Instructions to follow →
For the entries below, state how many lines contain the word "Click" and add nothing else.

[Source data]
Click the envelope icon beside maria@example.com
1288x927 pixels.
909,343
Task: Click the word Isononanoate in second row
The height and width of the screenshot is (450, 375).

Result for this exercise →
2